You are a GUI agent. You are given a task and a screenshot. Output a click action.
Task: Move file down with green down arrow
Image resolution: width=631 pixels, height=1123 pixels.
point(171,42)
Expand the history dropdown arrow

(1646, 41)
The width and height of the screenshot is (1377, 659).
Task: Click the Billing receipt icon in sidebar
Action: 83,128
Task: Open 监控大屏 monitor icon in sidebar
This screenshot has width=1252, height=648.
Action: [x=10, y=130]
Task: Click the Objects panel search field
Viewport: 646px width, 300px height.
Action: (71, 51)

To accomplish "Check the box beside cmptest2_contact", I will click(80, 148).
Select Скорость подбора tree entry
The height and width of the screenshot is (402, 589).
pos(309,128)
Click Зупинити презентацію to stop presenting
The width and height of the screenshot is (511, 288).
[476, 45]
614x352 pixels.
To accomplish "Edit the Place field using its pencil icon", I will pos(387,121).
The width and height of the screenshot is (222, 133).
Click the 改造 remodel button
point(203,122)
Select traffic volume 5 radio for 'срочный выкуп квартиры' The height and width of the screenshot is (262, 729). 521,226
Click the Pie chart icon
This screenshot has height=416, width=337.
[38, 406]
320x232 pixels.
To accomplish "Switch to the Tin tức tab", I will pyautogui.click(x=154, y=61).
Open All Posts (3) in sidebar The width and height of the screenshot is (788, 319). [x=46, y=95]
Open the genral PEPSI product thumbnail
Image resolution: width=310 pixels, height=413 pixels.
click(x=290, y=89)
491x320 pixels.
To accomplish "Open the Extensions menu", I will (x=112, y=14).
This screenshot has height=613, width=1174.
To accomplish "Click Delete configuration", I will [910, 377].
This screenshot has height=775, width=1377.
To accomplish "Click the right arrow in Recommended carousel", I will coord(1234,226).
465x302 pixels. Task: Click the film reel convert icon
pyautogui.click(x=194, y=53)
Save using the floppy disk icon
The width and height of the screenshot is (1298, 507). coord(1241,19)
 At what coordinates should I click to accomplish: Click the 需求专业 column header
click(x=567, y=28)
- - - - - - -
--- Exercise directions ---
Print every line above word for word, keeping each one as it appears.

--- Solution to the exercise ---
You are a GUI agent. You are given a task and a screenshot. Output a click action.
Task: Move file down with green down arrow
Image resolution: width=631 pixels, height=1123 pixels.
point(171,42)
Expand the history dropdown arrow

(1646, 41)
The width and height of the screenshot is (1377, 659).
Task: Click the Billing receipt icon in sidebar
Action: 83,128
Task: Open 监控大屏 monitor icon in sidebar
This screenshot has width=1252, height=648.
Action: [x=10, y=130]
Task: Click the Objects panel search field
Viewport: 646px width, 300px height.
Action: (71, 51)

To accomplish "Check the box beside cmptest2_contact", I will click(80, 148).
Select Скорость подбора tree entry
The height and width of the screenshot is (402, 589).
pos(309,128)
Click Зупинити презентацію to stop presenting
The width and height of the screenshot is (511, 288).
[476, 45]
614x352 pixels.
To accomplish "Edit the Place field using its pencil icon", I will pos(387,121).
The width and height of the screenshot is (222, 133).
Click the 改造 remodel button
point(203,122)
Select traffic volume 5 radio for 'срочный выкуп квартиры' The height and width of the screenshot is (262, 729). 521,226
Click the Pie chart icon
This screenshot has height=416, width=337.
[38, 406]
320x232 pixels.
To accomplish "Switch to the Tin tức tab", I will pyautogui.click(x=154, y=61).
Open All Posts (3) in sidebar The width and height of the screenshot is (788, 319). [x=46, y=95]
Open the genral PEPSI product thumbnail
Image resolution: width=310 pixels, height=413 pixels.
click(x=290, y=89)
491x320 pixels.
To accomplish "Open the Extensions menu", I will (x=112, y=14).
This screenshot has height=613, width=1174.
To accomplish "Click Delete configuration", I will [910, 377].
This screenshot has height=775, width=1377.
To accomplish "Click the right arrow in Recommended carousel", I will coord(1234,226).
465x302 pixels. Task: Click the film reel convert icon
pyautogui.click(x=194, y=53)
Save using the floppy disk icon
The width and height of the screenshot is (1298, 507). coord(1241,19)
 At what coordinates should I click to accomplish: Click the 需求专业 column header
click(x=567, y=28)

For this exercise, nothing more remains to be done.